The BioMimics 3D stent, which features a 3-dimensional design, can mimic the natural shape of the human vascular system to reduce kinking, deformation, and consequential vessel trauma during leg flexion, according to a press release.
The approval was based on the Veryan’s MIMICS study, which compared the safety and efficacy of the BioMimics 3D stent with a standard nitinol stent in patients with peripheral artery disease, with follow-up at 6 and 12 months.
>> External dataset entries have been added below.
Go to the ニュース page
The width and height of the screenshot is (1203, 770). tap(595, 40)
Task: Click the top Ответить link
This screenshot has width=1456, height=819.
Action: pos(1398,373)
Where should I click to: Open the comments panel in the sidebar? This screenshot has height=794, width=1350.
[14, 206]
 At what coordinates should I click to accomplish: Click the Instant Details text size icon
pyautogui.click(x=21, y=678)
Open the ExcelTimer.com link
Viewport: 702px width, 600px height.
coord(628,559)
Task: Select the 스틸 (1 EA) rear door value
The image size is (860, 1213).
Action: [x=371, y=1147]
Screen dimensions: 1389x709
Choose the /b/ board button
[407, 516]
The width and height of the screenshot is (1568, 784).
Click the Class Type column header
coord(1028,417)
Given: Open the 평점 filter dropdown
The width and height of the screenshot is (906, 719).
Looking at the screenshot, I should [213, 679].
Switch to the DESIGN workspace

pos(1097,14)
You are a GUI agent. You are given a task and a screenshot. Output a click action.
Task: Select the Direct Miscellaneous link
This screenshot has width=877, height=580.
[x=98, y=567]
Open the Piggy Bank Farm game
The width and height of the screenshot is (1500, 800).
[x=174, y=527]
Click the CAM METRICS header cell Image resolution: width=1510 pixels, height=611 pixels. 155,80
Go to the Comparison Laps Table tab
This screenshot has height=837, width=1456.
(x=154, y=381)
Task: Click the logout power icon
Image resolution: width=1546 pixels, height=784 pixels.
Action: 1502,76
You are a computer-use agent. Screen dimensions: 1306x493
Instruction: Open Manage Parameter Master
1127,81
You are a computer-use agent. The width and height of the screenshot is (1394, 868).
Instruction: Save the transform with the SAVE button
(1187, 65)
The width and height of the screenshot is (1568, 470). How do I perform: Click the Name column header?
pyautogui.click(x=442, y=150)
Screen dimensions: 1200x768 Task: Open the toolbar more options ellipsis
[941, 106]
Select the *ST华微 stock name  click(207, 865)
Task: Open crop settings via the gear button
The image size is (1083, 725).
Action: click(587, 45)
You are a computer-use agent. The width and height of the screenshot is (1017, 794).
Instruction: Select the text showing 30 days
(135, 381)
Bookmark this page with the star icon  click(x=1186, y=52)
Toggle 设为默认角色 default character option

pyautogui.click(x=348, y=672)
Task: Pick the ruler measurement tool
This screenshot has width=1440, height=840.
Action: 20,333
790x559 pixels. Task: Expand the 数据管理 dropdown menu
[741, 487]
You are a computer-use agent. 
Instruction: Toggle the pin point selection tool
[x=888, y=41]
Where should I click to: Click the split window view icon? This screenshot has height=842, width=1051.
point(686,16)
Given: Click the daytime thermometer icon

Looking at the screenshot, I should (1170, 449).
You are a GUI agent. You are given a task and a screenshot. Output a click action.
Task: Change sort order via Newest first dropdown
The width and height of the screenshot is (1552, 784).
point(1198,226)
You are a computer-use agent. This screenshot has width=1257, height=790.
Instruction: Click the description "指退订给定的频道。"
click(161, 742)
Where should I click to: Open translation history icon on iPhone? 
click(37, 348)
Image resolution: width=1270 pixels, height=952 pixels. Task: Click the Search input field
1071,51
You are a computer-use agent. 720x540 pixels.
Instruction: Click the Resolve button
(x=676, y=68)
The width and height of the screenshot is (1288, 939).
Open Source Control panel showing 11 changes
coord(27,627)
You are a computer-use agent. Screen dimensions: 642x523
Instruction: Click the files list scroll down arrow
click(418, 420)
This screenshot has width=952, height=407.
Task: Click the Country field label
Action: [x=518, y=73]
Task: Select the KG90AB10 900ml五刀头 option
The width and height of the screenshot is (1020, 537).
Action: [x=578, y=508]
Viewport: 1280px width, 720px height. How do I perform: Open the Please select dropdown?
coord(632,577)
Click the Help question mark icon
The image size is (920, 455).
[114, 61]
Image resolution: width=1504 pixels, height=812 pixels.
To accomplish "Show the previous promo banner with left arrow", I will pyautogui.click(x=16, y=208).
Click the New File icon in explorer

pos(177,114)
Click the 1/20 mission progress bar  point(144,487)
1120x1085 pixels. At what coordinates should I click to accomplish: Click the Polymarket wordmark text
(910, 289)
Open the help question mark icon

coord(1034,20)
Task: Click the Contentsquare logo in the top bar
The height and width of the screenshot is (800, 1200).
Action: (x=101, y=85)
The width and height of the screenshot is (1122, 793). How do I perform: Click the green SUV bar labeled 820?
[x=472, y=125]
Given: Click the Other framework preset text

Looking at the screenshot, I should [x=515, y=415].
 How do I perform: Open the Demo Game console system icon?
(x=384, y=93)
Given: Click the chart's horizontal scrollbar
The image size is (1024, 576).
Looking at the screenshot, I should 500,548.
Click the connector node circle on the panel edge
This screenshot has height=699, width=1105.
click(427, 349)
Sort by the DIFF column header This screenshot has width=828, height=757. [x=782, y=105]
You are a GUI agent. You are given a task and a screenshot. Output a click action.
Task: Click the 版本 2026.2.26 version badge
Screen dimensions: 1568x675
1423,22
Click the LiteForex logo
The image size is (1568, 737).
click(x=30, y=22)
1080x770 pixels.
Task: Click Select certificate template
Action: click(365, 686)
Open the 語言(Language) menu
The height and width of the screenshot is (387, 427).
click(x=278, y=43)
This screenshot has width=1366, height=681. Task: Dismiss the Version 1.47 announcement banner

“Besides reducing the risk of stent fracture, the unique BioMimics 3D stent architecture has been shown in preclinical animal studies to transform a laminar flow into a swirling flow, a phenomenon known to increase wall shear stress, which may mitigate the development of neointimal hyperproliferation,” Dr. Thomas Zeller, Mimics principal investigator at University Heart Centre said in prepared remarks. “The 6-month results of the trial have proven the safety of the new stent design, and we are eagerly awaiting the 12-month patency results where we expect at least a positive performance signal.”
The company in October unveiled the interim mimics data at 2012 Vascular InterVentional Advances meeting, which showed all 50 enrolled patients were free from clinically driven target lesion revascularization when using BioMimics 3D stent, and there were no deaths or amputations, Veryan said.